Treme follows the interconnected lives of numerous families throughout the city. There’s Antoine the trombonist who’s ex-wife and kids moved away after the hurricane, Creighton and Toni, the white collar couple actively involved in the city’s bureaucracy, Janette the chef and her “casual” boyfriend Davis the DJ, and Albert and Delmond the father and son who return to repair their destroyed home. And that’s just the main characters. Each family has their own expansive network that allows the viewer to get a deeper sense of life in the city.
Beyond the many narrative connections between the characters is the uniting factor of music. Davis is a DJ entrenched in the music scene, Antoine is always hunting for his next gig, there’s a constant jazz soundtrack and cameos from local legends like Kermit Ruffins. Even Janette the chef demands to listen to a jazz soundtrack when she cooks. The music is just another way the audience feels connected to the culture of the city.
While the show’s writers do a tremendous job of balancing so many different characters and storylines, the phenomenal cast is really what elevates the show.
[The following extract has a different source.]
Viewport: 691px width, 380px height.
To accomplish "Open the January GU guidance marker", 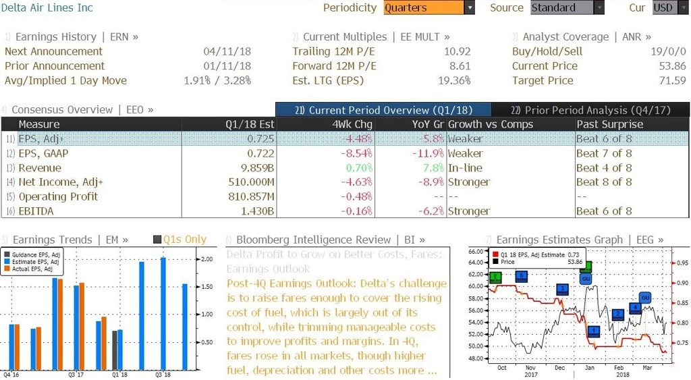I will (586, 279).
The series boasts a wide range of talented actors like Melissa Leo, John Goodman, Rob Brown and Steve Zahn. HBO shows always have top notch casts drawn from film and this one is no different. Each actor makes the role their own. For instance, while Zahn’s character is still plenty immature, he exhibits a level of seriousness previously unseen by the actor. I hardly even recognized Leo in her role as a fierce but matriarchal lawyer. And even though Goodman is one of the most recognizable actors working today, he still manages to provide a unique Cajun spin.
While filming on the Emmy nominated pilot was once delayed, and it didn’t get greenlit right away, Treme premiered to strong critical reviews and was renewed for a second season just days after the series premiere. The 80 minute pilot serves as an epic prologue for the series and nine episodes follow.
Special features include a behind the scenes look at the music of the show (highly recommended), a making of featurette and five commentaries tracks with cast and crew. There’s also a behind the scenes look at the real Treme area and really cool music commentaries. Here, music experts from the radio discuss in-depth the songs from the show.
Treme is presented with Dolby sound in the four disc set. If you’re willing to commit a few hours of your time, Treme is definitely worth it.